Luckily for us Pagos Del Guerrer Ecologico – a prize-winning oil and one of the top 100 olive oils in the world, is available at the Curado Bar, Cardiff. The Curado Bar, owned by Paul Grimwood, is a slice of Spain overlooking the Millennium Stadium. If you’re cooking Spanish tonight, you need to be shopping at Curado in the morning.

Teej at Curado Bar is warm, welcoming and extremely knowledgeable about all things foodishly Spanish, she shows us to our table, coffee appears, bread and of course this famous oil. It was certainly worth driving down the M4 for, Pagos Del Guerrer Ecologico, is delicious, the vivid green puddle on my plate smells of hot, summer country-side.

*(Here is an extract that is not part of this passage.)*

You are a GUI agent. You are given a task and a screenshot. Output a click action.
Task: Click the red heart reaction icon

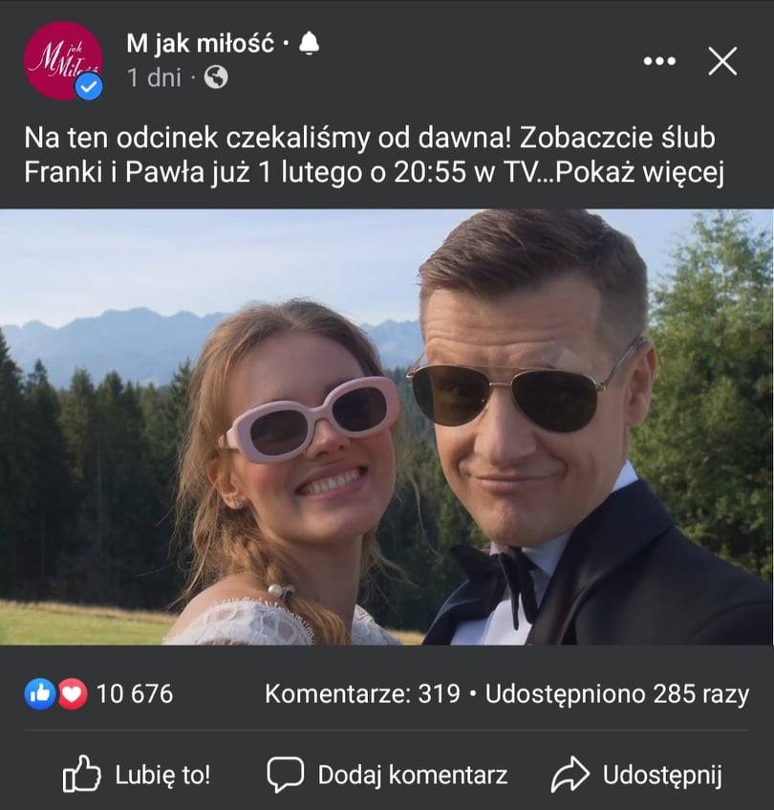point(73,693)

It tastes fresh and herby, it’s what crusty bread was made for.


We eat Champinones al ajillo (mushrooms in sherry and cream) which I would happily to have, for every meal, for the rest of my life, Bacalao con tomate (salted cod in a paprika and tomato sauce) and belly pork cooked in cider. We tried (only a taste for me, driving, boring) DelgadoZuleta Fino, a dry white sherry with some Manchego, a near perfect combo and a complete revelation, sherry, I thought, only came in a blue bottle marked Harveys at Christmas! And to finish (sorry if you’re reading this half-way through the morning and a long way from lunch) with Tarta de Santiago (almond tart), swimming, no, drowning in Pedro Ximenez Reserva de Familia, a more Christmas style sherry which I would like supplied intravenously.


We roll back to the carpark loaded with clinking bags of cheese, jamon, bread, wine and a wee drop of sherry, I'm wondering what the maximum weight is that my car can carry…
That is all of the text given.